For examples like particle simulations, on a single node with a 4090 GPU everything running on GPU without memory transfer to the CPU:

-The main bottleneck is memory usage : available 24GB, Storing the particles 3 position coordinates, + 3 velocity coordinates, 4 bytes by number (float32) = Max 1B particles

-Then GPU memory bandwidth : if everything is on the GPU you get between 1000GB/s of global memory access and 10000GB/s when shared memory caches are hit. The number of memory access is roughly proportional to the number of effective collisions between your particles which is proportional to the number of particles so around 12-30 times ( see optimal sphere packing number of neighbors in 3d, and multiply by your overlap factor). All in all for 1B particles, you can collision them all and move them in 1 to 10s.

If you have to transfer things to the CPU, you become limited by the PCI-express 4.0 bandwidth of 16GB/s. So you can at most move 1B particles to and from the GPU, 0.7 times per second.

Then if you want to store the particle on disk, instead of RAM because your system is bigger, then you can either use a M2 ssd (but you will burn them quickly) which has a theoretical bandwidth of 20GB/s so not a bottleneck, or use a network storage over 100Gb/s (= 12.5GB/s) ethernet, via two interfaces to your parameter server which can be as big as you can afford.

So to summarize so far : 1B particles takes 1 to 10s per iteration per GPU. If you want to do smarter integration schemes like Rk4, you divide by 6. If you need 64 bits precisions you divide by 2. If you only need 16bits precisions you can multiply by 2.

The number of particle you need : Volume of the box / h^3 with h the diameter of the particle = finest details you want to be able to resolve.

If you use an adaptive scheme most of your particles are close to the surface of objects so O( surface of objects / h^2 ) with h=average resolution of the surface of the mesh. But adaptive scheme is 10 times slower.

The precision of the approximation can be bounded by Taylor formula. SPH is typically order 2, but has issues with boundaries, so to represent a sharp boundary the h must be small.
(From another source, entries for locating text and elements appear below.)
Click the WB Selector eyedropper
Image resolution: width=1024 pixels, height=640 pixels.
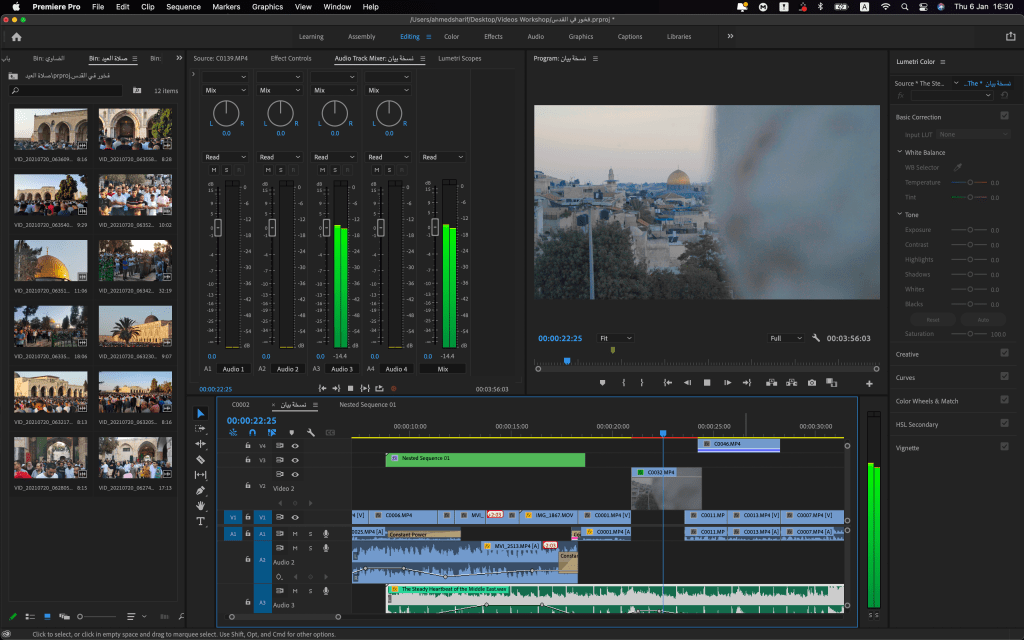pyautogui.click(x=957, y=167)
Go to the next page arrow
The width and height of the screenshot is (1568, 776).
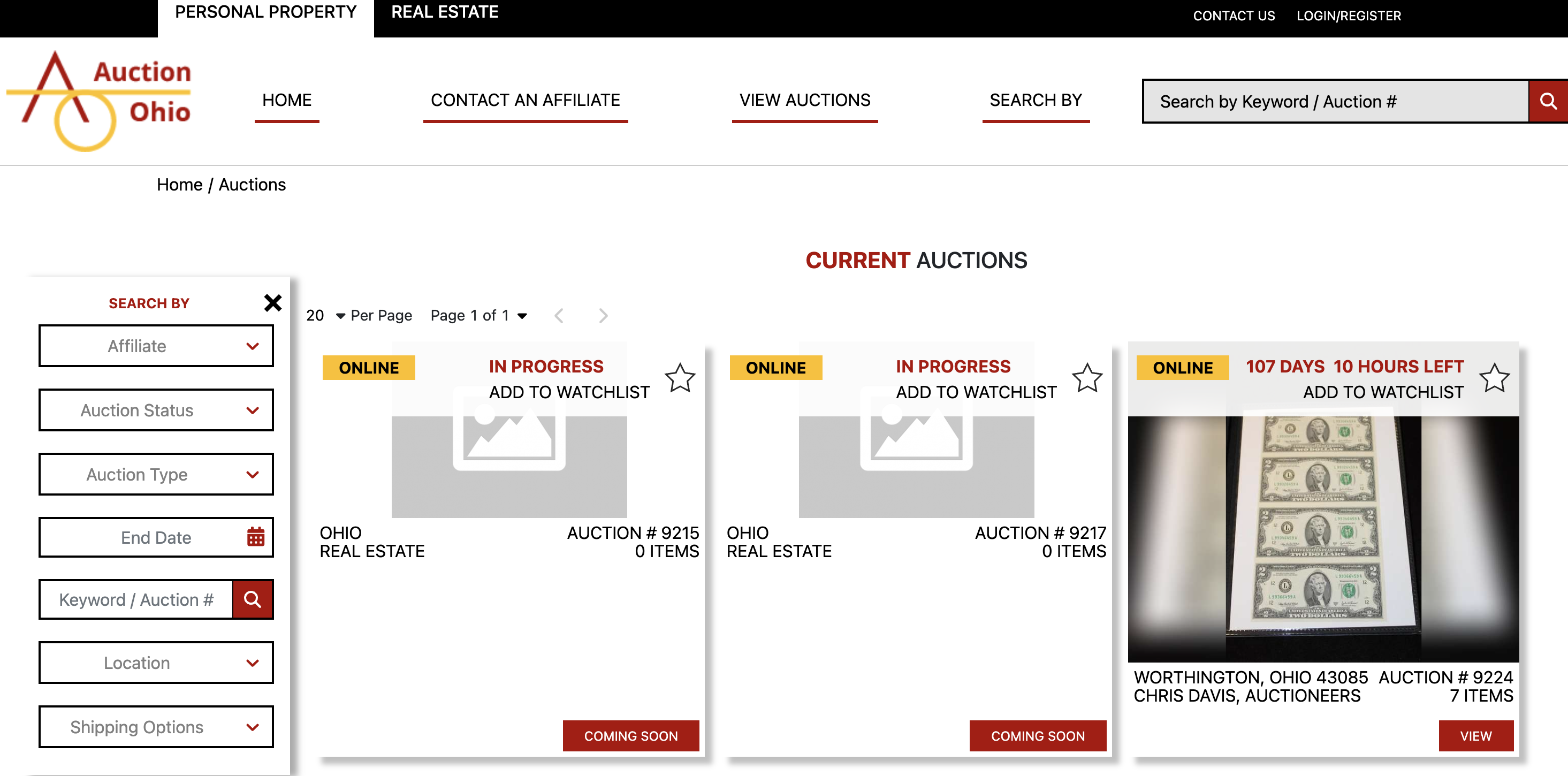coord(603,315)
If you want higher order and sharp boundaries, you can do Finite Element Method, instead. But you'll need to tessellate the space with things like Delaunay/Voronoi, and update them as they move.

lukan

Well, to get that intuition, I guess you have to start experimenting. WebGPU is quite easy to get started with the concept. But in general it obviously depends what kind of GPU you have.

lukan

Ah yes, I dreamed about doing something like this, just with even more details ages ago, but concluded, I won't get even close to what I want, without having a big team at disposal and a supercomputer and/or a couple of universities collaborating interdisciplinary. But so far I was buisy with other things and reading about his experience unsurprisingly kind of confirms the challenge there is - mainly performance. But GPUs are on the rise and I am optimistic for the future. If the AI bubble bursts, I suppose lots of cheap GPU power will be avaiable for experiments like these and more elaborate ones. And if not, compute power/money will likely rise anyway.